Liquid metal refrigerators using electromagnetics to send the fluid around instead of just pumping ammonia? Thats .. crazy. But also, What Szilard and Einstein patented: safer by far, no moving parts in the working refrigerant fluid.

Directed beam weapons: notoriously the 'kill a goat' test for the BRL and Navy tired of loony inventors, but actually the ground work of Radar and like activity according to Robert Buderi (yes, this is a gloss, but there are linkages. The forces people assumed RF beams were weapons, not detection systems)

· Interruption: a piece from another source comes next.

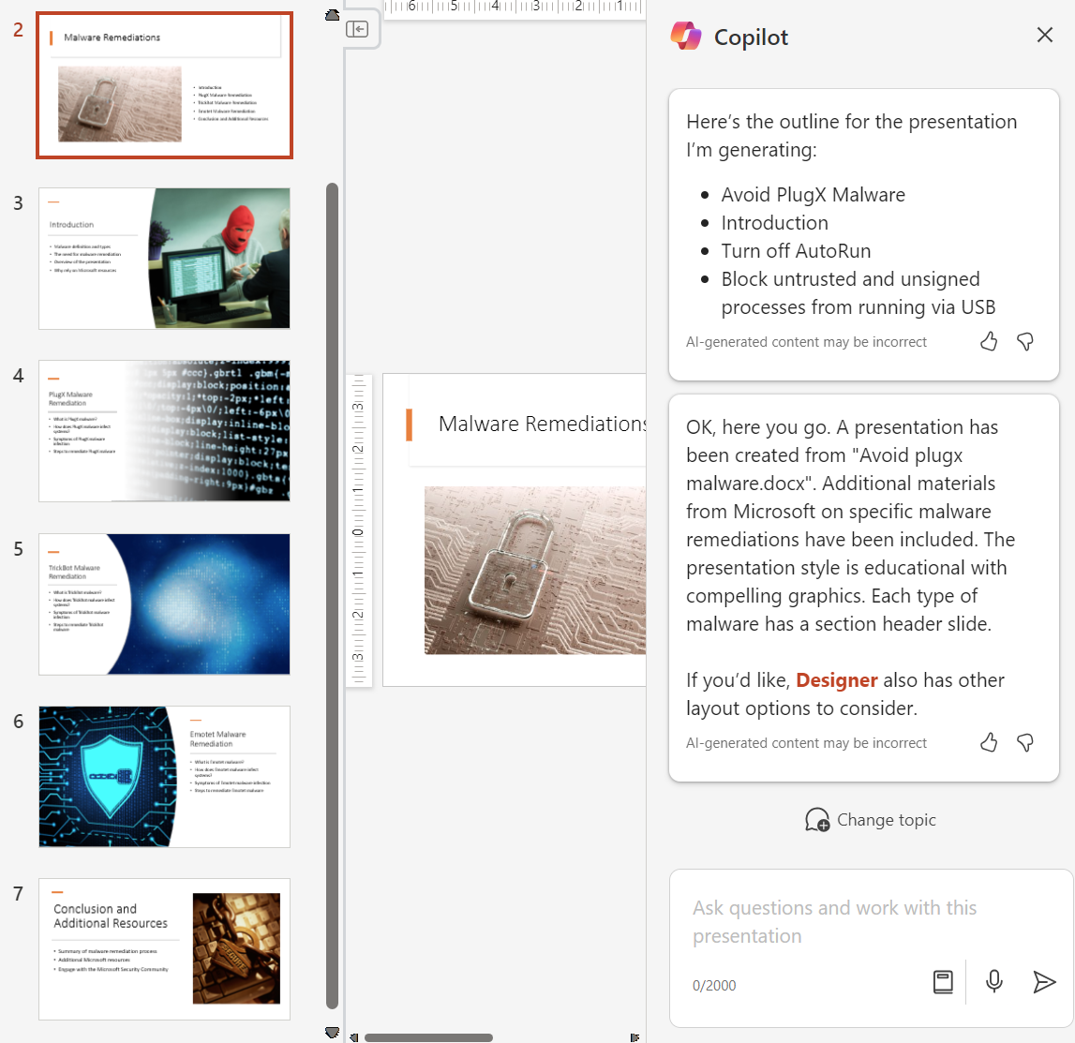1075x1043 pixels.
Task: Thumbs down the presentation-created response
Action: tap(1024, 742)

Infra-Red for detection of the enemy. No more stupid than what they had, which is sound, giant sounding dishes to hear bombers. Turns out its harder to do IR than RF, but didn't stop Lord Cherwell obsessing about it, to the detriment of other science initiatives, but NOW IR is a stable of all kinds of things.

These UFO patents may contain ideas which make sense in limited fields, or huge fields, or no fields.

(obviously, if they are based on perpetual motion flawed physics it tends to no fields)

5 comments

In all of those cases the inventions sounded crazy And no one had really tried it before. A lot of smart people have been working on plasma physics with the goal of controlled fusion for 70 years. HTS research has been ongoing for nearly as long. Suddenly one guy who speaks like a crackpot has discovered things no one else has thought of? Occam’s Razor.
Totally agree with this bit. The alarm bells about these ones are pretty huge.
The fusion tractor's control system needs far more EM signal processing and optics than we understood util recently.
You don’t really need a serious amount of computation even for tokamak feedback systems. The computers of the 90s are adequate. Most other confinement machines (magnetic or otherwise) don’t even need feedback. It’s just bog standard industrial automation/control.

We’ve been on the ball for optics for a long time now. Where computation really comes in handy is in simulation and optimization. Plasma physics is still a very unfinished field and computation is a very valuable tool in speeding up the theory <-> experiment loop.

The "quintessence" bit was a bit of a red flag wasn't it
I would be careful with that one. 'Dark Energy' has been in this weird grey area for a while now, where we have this observation that the expansion of the universe is accelerating, but we have no explanation. There have been a lot of hypothetical explanations. Seems like Quintessence is just one of them.

Recently there has been growing doubt that expansion of the universe is accelerating at all, favoring that it's constant. That would completely undermine this Quintessence thing.

https://phys.org/news/2020-01-evidence-key-assumption-discov...

I would have no problem listening to this guy and trusting him and believing in his view of physics if he would just show some of his stuff. If he really has a compact functional fusion generator and a gravity wave device and other things, then he certainly deserves to be taken seriously. Give us a quick demonstration of the technology and then say all you can, please!

Conversely, if all he has are ideas I can't understand without any demos or examples, I have no problem doubting him. Perhaps he's right, but I won't be able to tell until I see the gizmos working. Because of that, I have no hesitation in defaulting to the view that he isn't credible, reliable, or right.

So, there's this story that goes around at Office of Naval Research about Enrico Fermi walking in one day and saying he had a new method of powering ships. In retrospect we all realize nuclear power is in fact a great way to power submarines, but they shoo'd him out the door and regretted living to tell the tale. So there's the profound cultural mythos in the Navy around missing out on the next energy solution which probably makes them particularly vulnerable to this line of quackpottery.

https://youtu.be/cNgAMjOVB4Y?t=1221

This sounds like a story that has grown to cover some need.

They can't have shoo'd him away for too long, the Navy started working on it in the 1940s and had one in use by 1953.

https://en.m.wikipedia.org/wiki/Nuclear_marine_propulsion#Mi...

You're massively overestimating the number of inventions that were sudden crazy-sounding discoveries. Almost none are like that.
None of these ideas seemed particularly crazy even at the time.